Exercise. Extract each line from the entries below that has the string "agent" in it.

Data entries:
=-=-=

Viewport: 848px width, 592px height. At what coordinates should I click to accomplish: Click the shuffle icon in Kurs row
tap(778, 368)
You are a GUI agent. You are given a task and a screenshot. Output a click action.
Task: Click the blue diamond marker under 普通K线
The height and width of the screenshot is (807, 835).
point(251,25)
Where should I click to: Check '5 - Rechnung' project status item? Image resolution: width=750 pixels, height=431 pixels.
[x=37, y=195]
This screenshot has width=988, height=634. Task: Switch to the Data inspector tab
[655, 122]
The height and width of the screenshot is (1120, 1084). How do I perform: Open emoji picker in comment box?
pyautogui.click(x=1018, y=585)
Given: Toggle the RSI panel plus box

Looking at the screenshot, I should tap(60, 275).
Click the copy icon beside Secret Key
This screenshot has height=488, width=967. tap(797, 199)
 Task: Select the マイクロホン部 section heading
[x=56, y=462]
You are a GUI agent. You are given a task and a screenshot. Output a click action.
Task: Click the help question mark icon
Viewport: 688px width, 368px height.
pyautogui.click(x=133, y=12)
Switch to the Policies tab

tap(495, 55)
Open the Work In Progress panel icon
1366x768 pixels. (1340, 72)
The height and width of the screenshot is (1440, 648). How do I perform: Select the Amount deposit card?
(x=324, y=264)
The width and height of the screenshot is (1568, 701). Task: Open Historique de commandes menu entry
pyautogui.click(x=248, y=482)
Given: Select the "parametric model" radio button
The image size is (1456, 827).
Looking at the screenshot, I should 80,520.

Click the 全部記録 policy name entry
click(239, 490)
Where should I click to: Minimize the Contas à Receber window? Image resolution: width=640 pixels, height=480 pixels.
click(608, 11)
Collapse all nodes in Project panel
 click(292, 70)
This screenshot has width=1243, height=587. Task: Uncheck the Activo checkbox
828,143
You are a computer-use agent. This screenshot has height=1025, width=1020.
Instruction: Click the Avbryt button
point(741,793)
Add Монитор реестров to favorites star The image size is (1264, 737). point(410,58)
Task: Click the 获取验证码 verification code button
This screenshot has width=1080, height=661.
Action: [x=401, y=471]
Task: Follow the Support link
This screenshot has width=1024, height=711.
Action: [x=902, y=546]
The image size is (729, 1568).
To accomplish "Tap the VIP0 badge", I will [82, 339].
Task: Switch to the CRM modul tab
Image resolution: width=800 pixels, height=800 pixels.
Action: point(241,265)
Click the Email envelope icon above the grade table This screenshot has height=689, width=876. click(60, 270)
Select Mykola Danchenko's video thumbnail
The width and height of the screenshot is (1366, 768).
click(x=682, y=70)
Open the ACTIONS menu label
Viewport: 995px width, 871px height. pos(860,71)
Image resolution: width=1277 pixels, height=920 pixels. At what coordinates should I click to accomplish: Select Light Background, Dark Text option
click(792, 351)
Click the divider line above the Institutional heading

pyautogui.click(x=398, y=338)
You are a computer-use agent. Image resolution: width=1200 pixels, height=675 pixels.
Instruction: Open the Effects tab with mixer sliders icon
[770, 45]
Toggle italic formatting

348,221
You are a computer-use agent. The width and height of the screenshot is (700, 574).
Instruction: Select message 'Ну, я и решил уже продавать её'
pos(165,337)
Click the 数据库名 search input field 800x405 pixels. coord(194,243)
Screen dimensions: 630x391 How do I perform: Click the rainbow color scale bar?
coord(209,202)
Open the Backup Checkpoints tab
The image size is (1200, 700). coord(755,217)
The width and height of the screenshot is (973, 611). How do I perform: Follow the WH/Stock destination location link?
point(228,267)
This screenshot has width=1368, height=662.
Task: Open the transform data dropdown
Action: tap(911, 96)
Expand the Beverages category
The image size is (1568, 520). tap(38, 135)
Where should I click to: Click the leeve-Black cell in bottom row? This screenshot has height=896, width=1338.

=-=-=

Result of the task.
You are a GUI agent. You are given a task and a screenshot. Output a click action.
You are a GUI agent. You are given a task and a screenshot. Output a click action.
You are a computer-use agent. This screenshot has height=1025, width=1020.
You are a computer-use agent. Image resolution: width=1200 pixels, height=675 pixels.
You are a computer-use agent. The width and height of the screenshot is (700, 574).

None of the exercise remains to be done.